Auf ein solches Beispiel, wie eine an sich gute Idee sich ins Gegenteil verkehren könnte, verweist die BundesBürgerInitiative Waldschutz (BBIWS):

https://www.bundesbuergerinitiative-waldschutz.de/2022/09/29/brandenburg-rodung-von-370-ha-wald-für-energie-und-gewerbepark/

Von der Aufmerksamkeit der meisten Bürger unbemerkt, soll im Osten Brandenburgs zwischen Hohensaaten, Neuendorf und Oderberg ein riesiges Projekt verwirklicht werden, dessen Gefahrenpotenzial für diese Region noch nicht ausreichend geklärt ist.
Auf 680 ha will die Lindhorst Gruppe einen Energie- & Gewerbepark bauen.
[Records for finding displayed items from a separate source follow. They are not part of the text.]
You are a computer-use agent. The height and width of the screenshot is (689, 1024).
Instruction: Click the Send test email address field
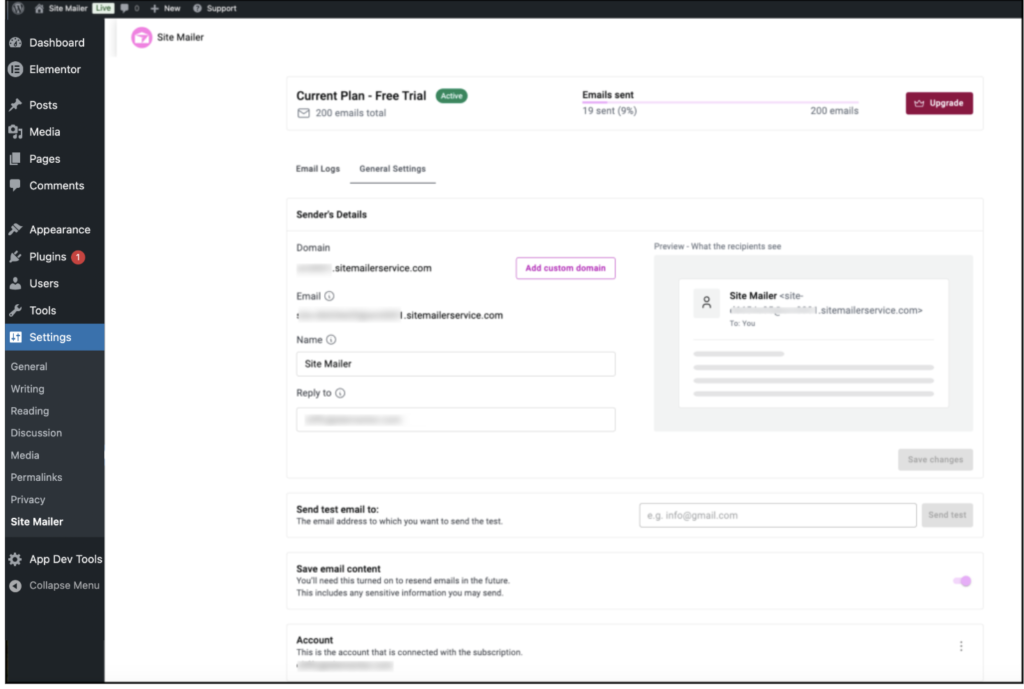777,515
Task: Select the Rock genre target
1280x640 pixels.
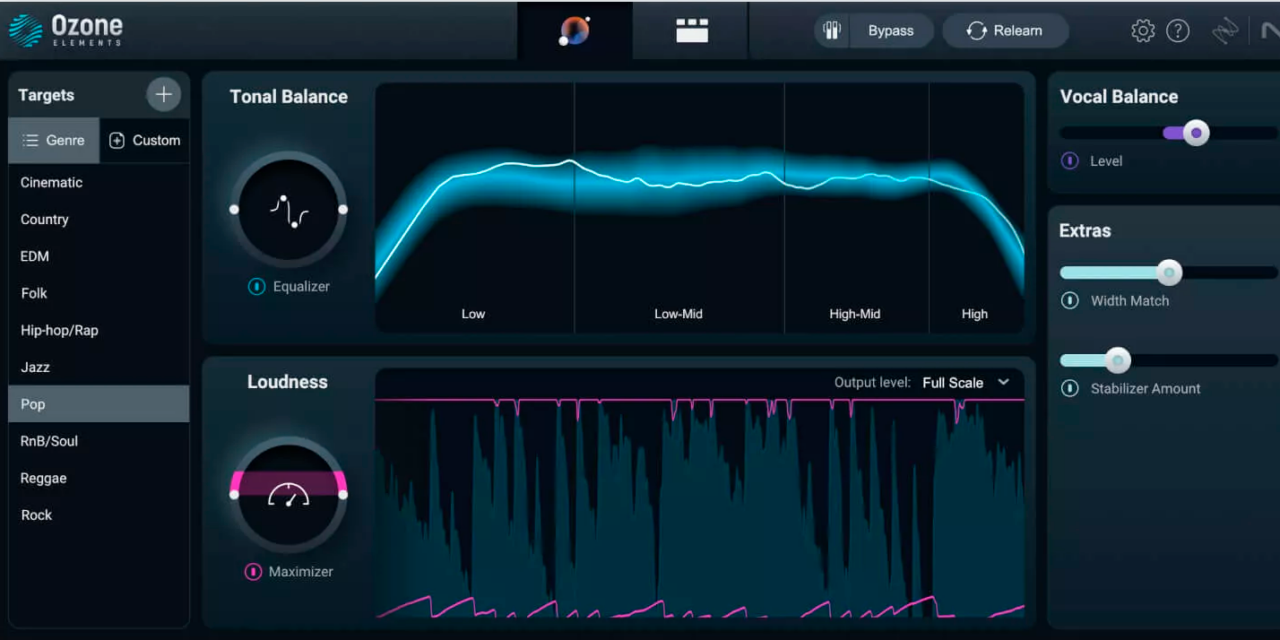Action: coord(36,515)
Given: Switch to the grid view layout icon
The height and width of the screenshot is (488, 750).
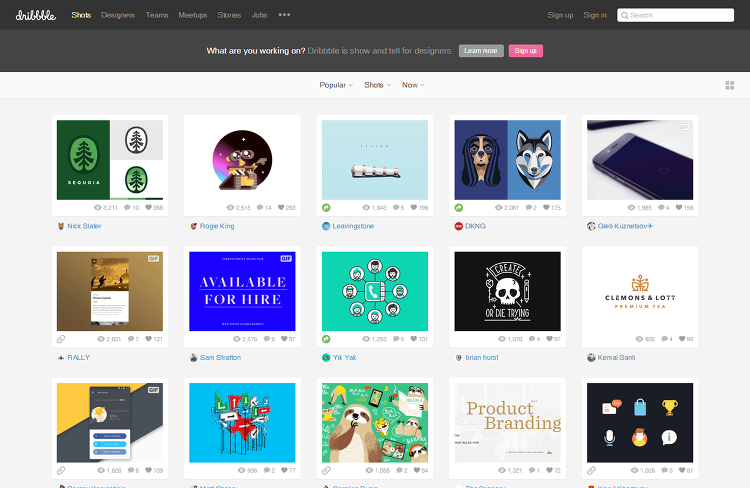Looking at the screenshot, I should 729,85.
Dafür sollen 370 ha Wald gerodet und die Flächen teilweise versiegelt werden (zum Vergleich: Das ist größer als das Bebauungsgebiet der Tesla Gigafactory Grünheide!).
(Newsletter vom 29.9.22)

Im konkreten Fall sollen sich nördlich von Bad Freienwalde zwar keine Windräder drehen, sondern Solarmodule die Sonnenenergie ernten. Man kann zwar irgendwie verstehen, wenn sich ein großes Konsortium nicht mit Kleinkram abgeben will - wer aber die Musik bezahlen soll, sollte sie auch bestellen dürfen.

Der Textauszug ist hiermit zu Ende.